* _WHAT THE TASK ASKS_: Find the line with "This screenshot has height=370, width=512." in the listing below. Write it out exactly, along with every later line up to the final one.

──────── INFORMATION SHOWN ────────

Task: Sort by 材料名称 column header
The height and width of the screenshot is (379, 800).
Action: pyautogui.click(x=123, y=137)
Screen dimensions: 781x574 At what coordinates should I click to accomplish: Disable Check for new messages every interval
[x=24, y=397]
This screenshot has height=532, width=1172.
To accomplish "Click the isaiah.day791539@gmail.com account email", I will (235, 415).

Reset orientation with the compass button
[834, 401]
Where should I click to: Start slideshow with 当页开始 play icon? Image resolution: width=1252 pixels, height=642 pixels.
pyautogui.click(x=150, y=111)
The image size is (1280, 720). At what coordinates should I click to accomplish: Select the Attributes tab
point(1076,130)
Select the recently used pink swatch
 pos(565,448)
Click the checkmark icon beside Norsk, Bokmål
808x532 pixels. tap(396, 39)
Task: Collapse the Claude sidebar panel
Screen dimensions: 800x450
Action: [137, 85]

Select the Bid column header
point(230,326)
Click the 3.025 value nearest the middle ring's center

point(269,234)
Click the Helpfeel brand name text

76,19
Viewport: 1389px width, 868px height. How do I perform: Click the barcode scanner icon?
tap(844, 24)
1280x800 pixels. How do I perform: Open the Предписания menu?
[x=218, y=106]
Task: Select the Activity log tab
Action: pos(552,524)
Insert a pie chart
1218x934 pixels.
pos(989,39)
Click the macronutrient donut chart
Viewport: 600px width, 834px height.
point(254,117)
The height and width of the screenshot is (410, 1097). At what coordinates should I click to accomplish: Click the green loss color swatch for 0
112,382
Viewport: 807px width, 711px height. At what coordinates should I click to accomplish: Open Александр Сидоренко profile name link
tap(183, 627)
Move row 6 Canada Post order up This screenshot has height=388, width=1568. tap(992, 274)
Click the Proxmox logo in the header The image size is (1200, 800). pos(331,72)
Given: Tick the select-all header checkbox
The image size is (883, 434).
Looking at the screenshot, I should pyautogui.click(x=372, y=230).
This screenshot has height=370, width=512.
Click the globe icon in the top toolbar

────────

* _OUTPUT BELOW_:
This screenshot has height=370, width=512.
Click the globe icon in the top toolbar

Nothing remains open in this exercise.